### Work instruction 1:
Say whether each statement agrees with the passage about The Dirt: (a) Neil had rejoined the band by the time of Generation Swine; (b) Corabi declined to work on the album that brought Neil back; (c) the book closes with Lee and Sixx meeting at their sons' school. Answer yes or no for each and quote the deciding words.
### Work instruction 2:
Repeat the passage about The Dirt word for word, starting at "Corabi may have" and ending at "Mötley Crüe empire.".

### Passage:
--*--

Corabi may have been a more gifted songwriter and musician than Neil, but there could be only one frontman for Mötley Crüe, and it sure wasn’t a raspy-voiced journeyman metal guitarist. Corabi’s stint as frontman was short-lived; by 1997’s Generation Swine, Neil was back in the fold, though Corabi wasn’t too proud to contribute songwriting, guitar, and backing vocals to the album featuring Neil back in his glittery throne at the head of the Mötley Crüe empire.
Then Pamela Anderson enters the picture and The Dirt becomes a sort of hair-metal version of Sid & Nancy before Lee gets hauled off to prison and the book undergoes another fascinating detour, as a man used to having the world prostrate itself before him learns to be insanely grateful for being allowed to escape the grim hell of his prison cell for a few sanity-granting moments out in the sun. A book devoted to mindlessly celebrating the misdeeds of miscreants builds slowly but surely into a compelling group portrait of overgrown boys struggling to become men in a business that rewarded them beyond reason for perpetually acting like sugar-crazed children.
To put an exclamation point on the fellas’ unlikely and half-assed maturation, The Dirt ends with a semi-tamed Lee and Sixx having an unlikely reunion at the school their sons attend. It’s an unexpectedly poignant moment. Once upon a time, these two men made little girls scream. They still do make little girls scream—the band is currently on a big money-grubbing reunion tour alongside fellow survivors Poison and New York Dolls—but in that moment, they’re just two heavily tattooed dads dropping their kids off at school, half-terrified, half-exhilarated by the prospect that someday their sons will read The Dirt and realize what magnificent bastards their daddies were back in their renegade prime.

--*--

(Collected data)
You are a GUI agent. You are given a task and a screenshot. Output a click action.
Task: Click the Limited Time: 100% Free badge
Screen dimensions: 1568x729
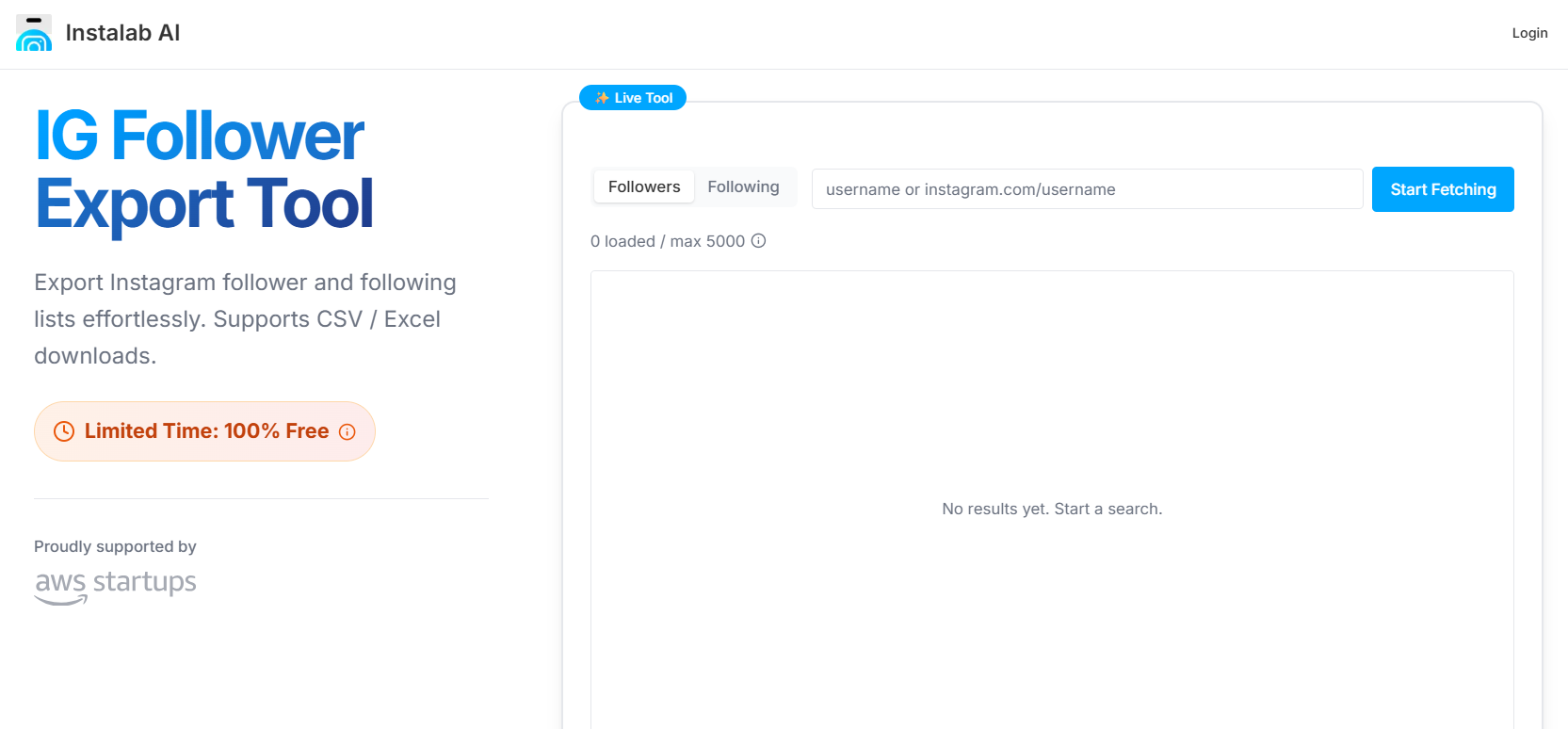(x=204, y=431)
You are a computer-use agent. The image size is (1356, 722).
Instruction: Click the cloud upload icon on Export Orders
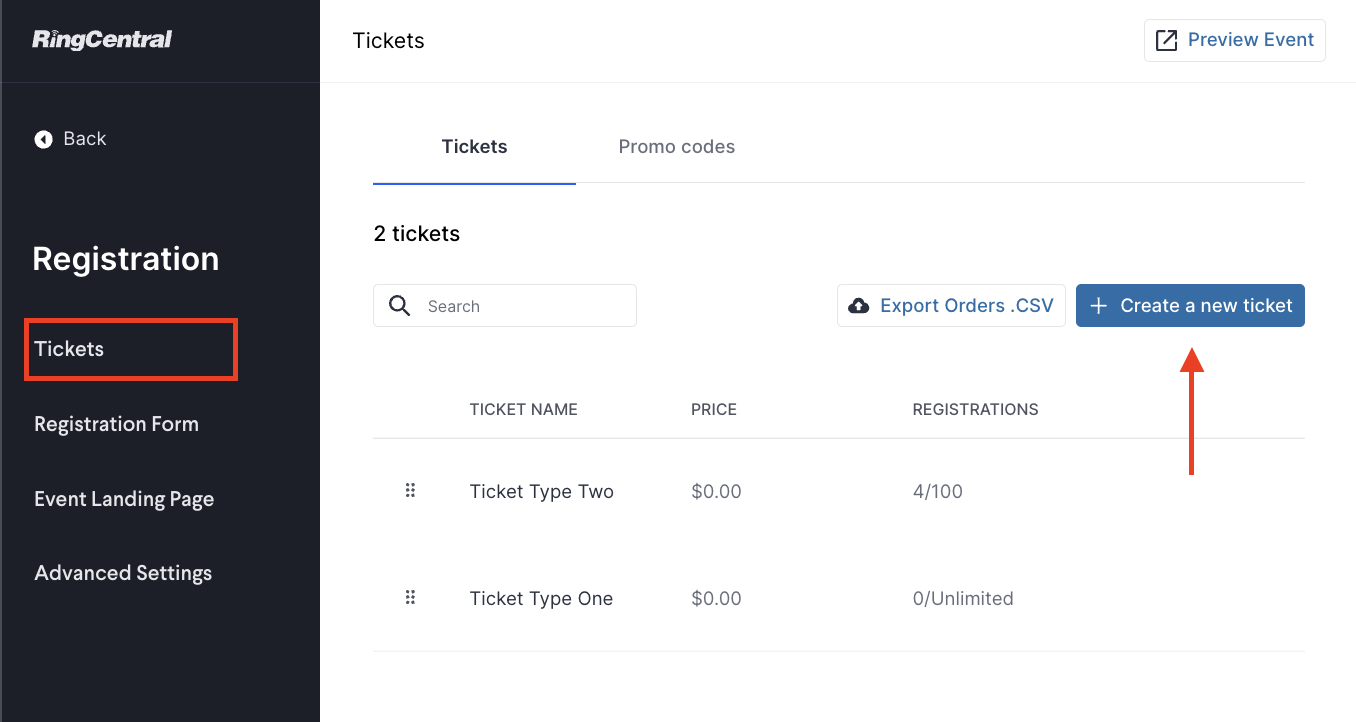pyautogui.click(x=859, y=306)
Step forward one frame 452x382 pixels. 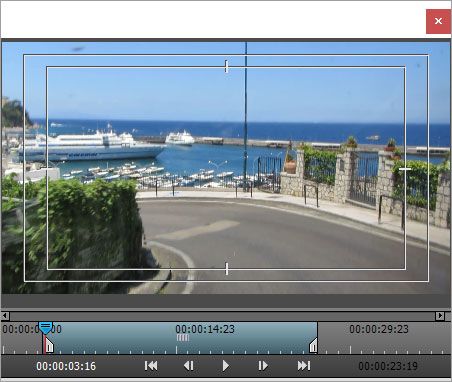click(263, 366)
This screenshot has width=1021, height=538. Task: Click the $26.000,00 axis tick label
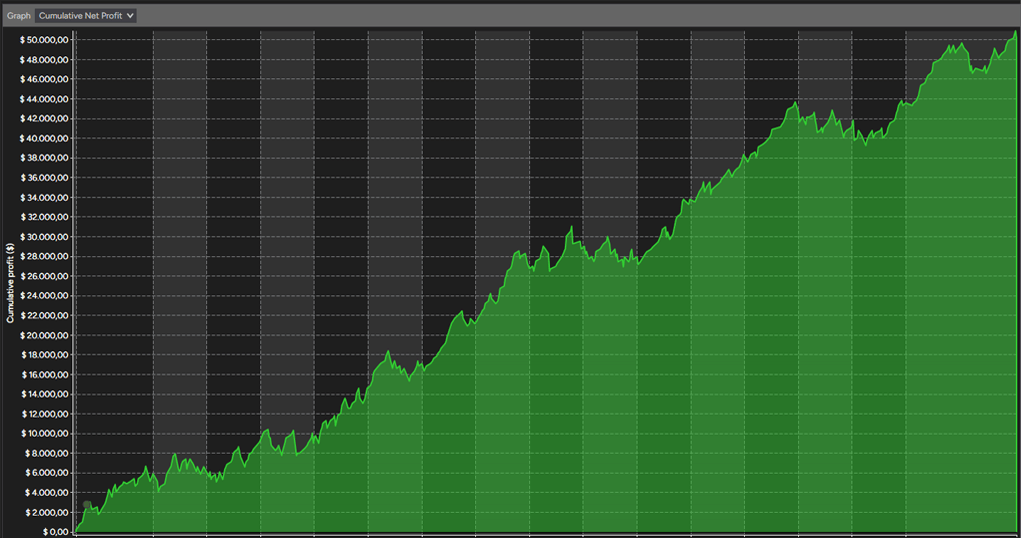(x=44, y=276)
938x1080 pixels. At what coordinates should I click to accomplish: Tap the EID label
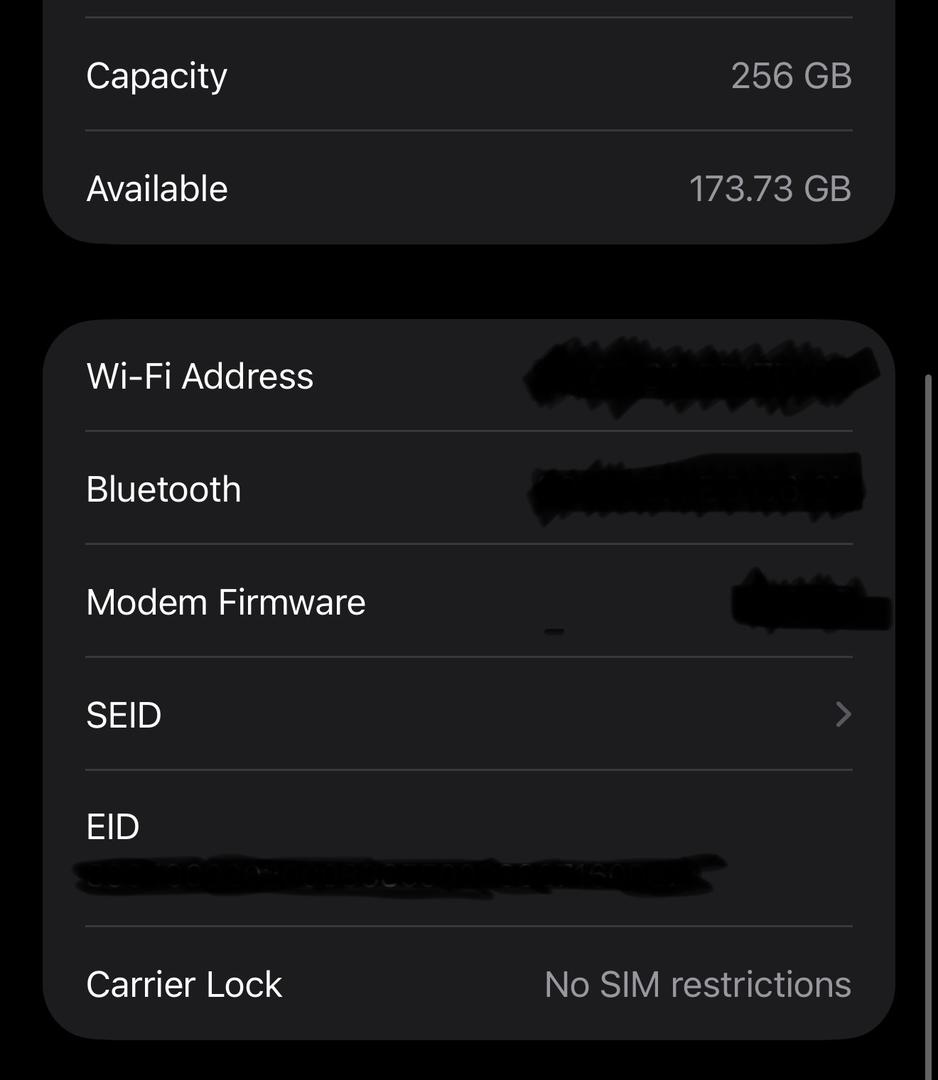point(113,827)
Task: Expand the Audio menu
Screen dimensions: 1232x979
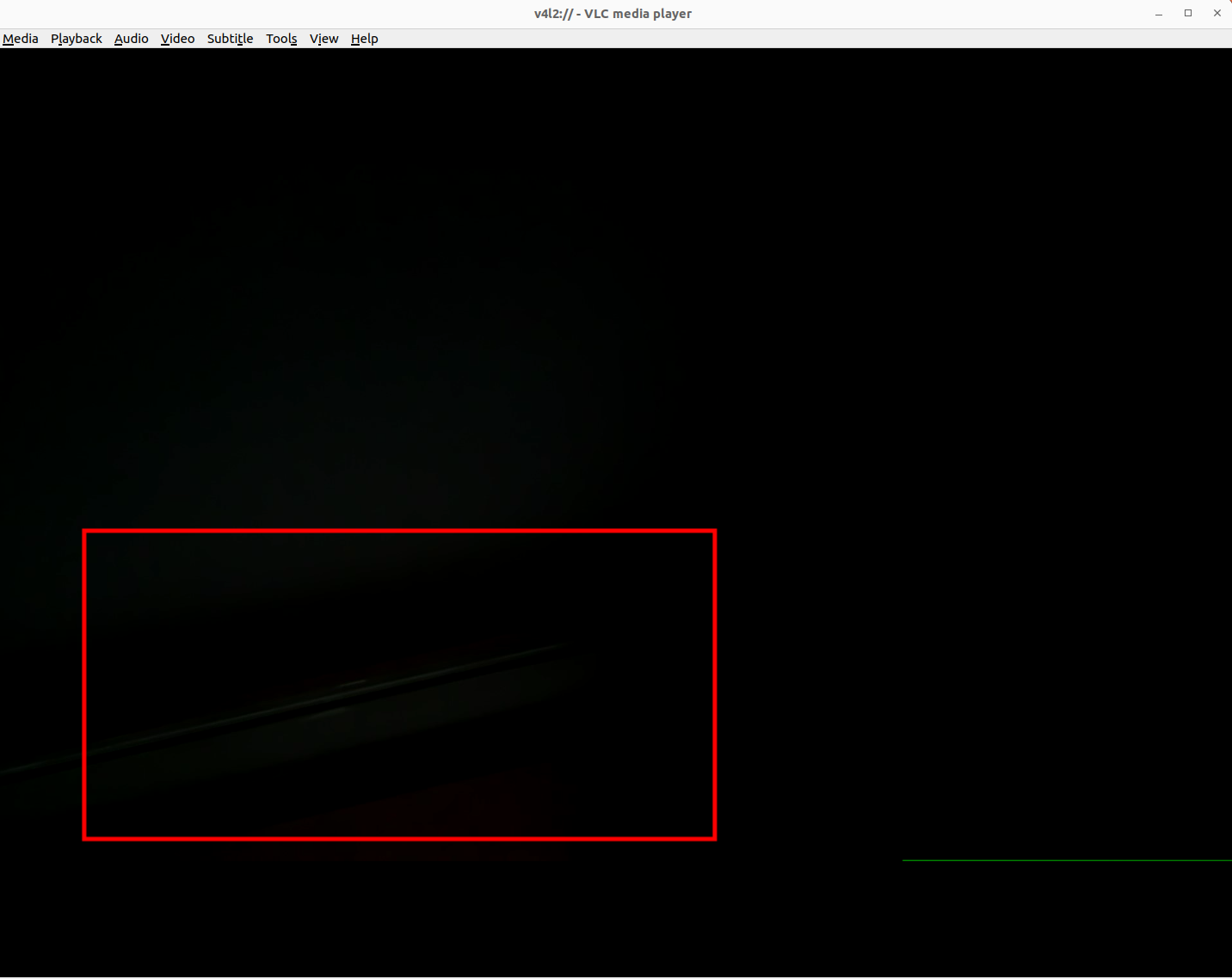Action: pos(131,39)
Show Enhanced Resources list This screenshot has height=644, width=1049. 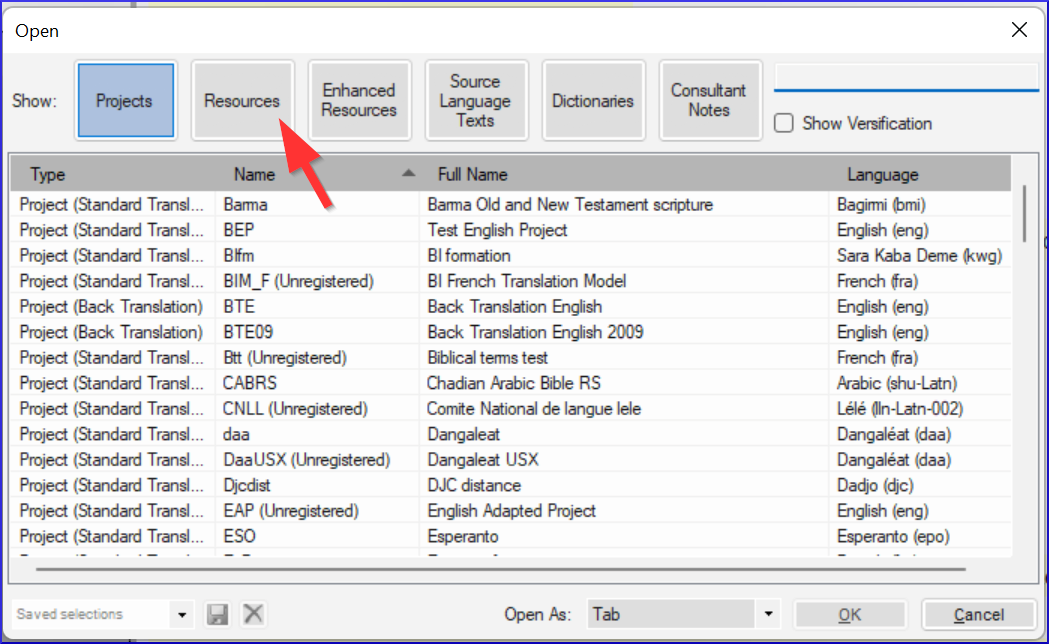point(359,100)
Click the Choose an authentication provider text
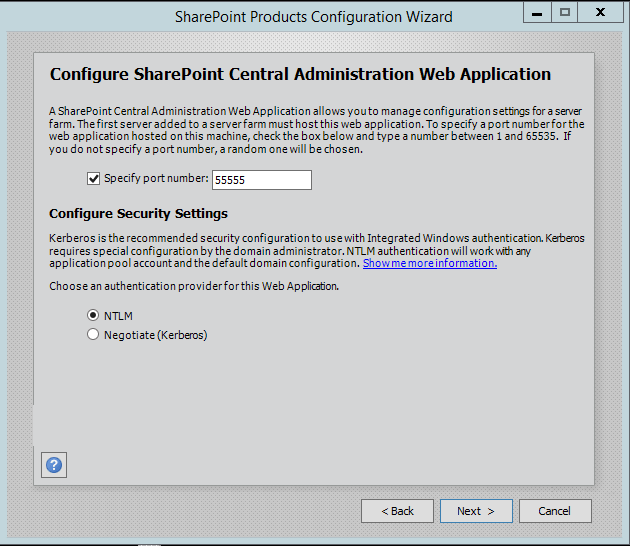This screenshot has width=630, height=546. point(194,286)
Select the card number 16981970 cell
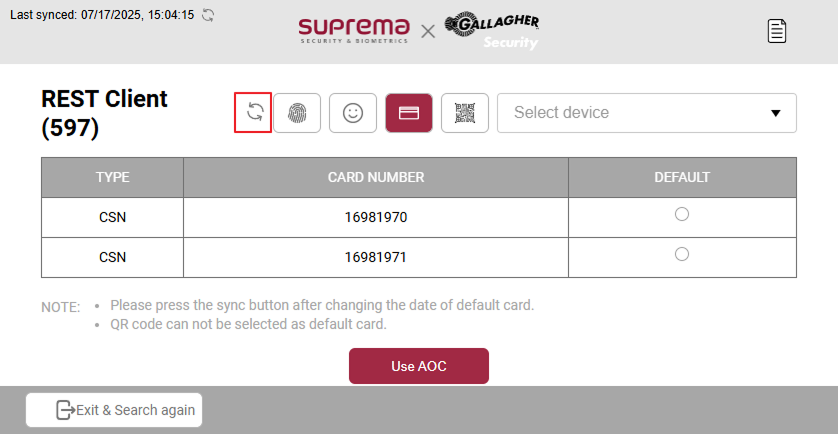This screenshot has width=838, height=434. (x=376, y=217)
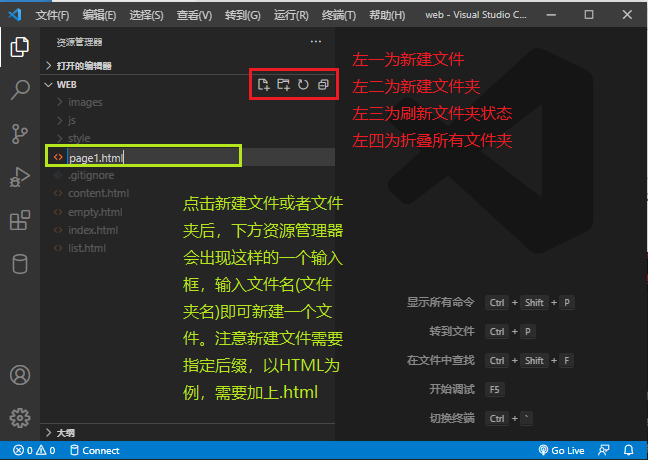Image resolution: width=648 pixels, height=460 pixels.
Task: Open the Search view icon
Action: pos(20,90)
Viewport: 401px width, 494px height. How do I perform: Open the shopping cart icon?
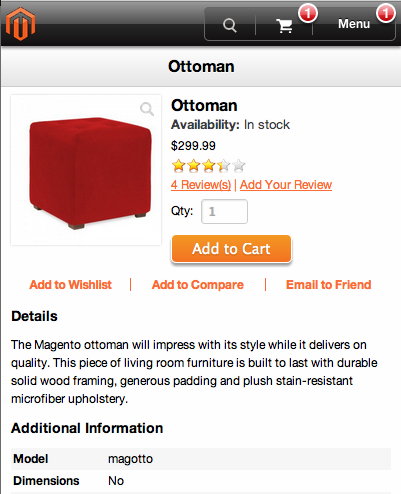click(284, 25)
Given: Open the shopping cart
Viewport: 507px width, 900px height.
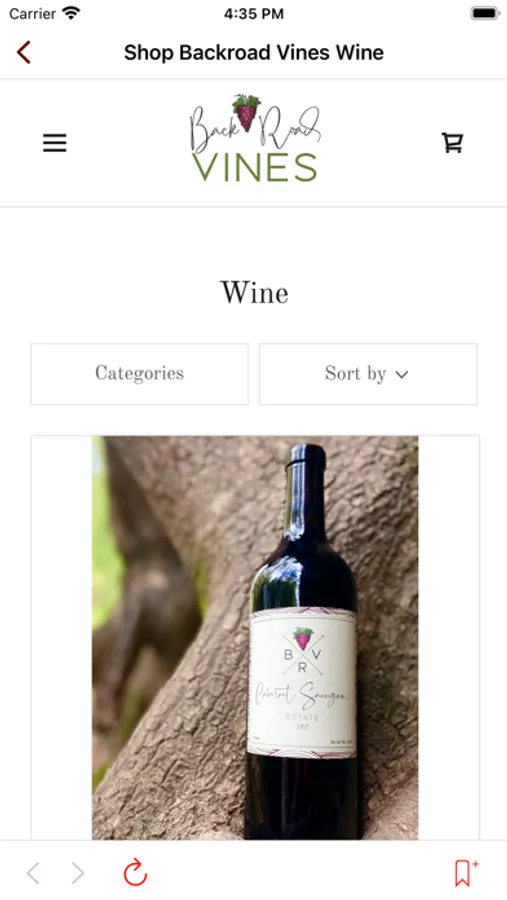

--*--

### Your response 1:
(a) Yes: "by 1997’s Generation Swine, Neil was back in the fold"
(b) No: "Corabi wasn’t too proud to contribute songwriting, guitar, and backing vocals to the album featuring Neil back in his glittery throne"
(c) Yes: "The Dirt ends with a semi-tamed Lee and Sixx having an unlikely reunion at the school their sons attend"

### Your response 2:
Corabi may have been a more gifted songwriter and musician than Neil, but there could be only one frontman for Mötley Crüe, and it sure wasn’t a raspy-voiced journeyman metal guitarist. Corabi’s stint as frontman was short-lived; by 1997’s Generation Swine, Neil was back in the fold, though Corabi wasn’t too proud to contribute songwriting, guitar, and backing vocals to the album featuring Neil back in his glittery throne at the head of the Mötley Crüe empire.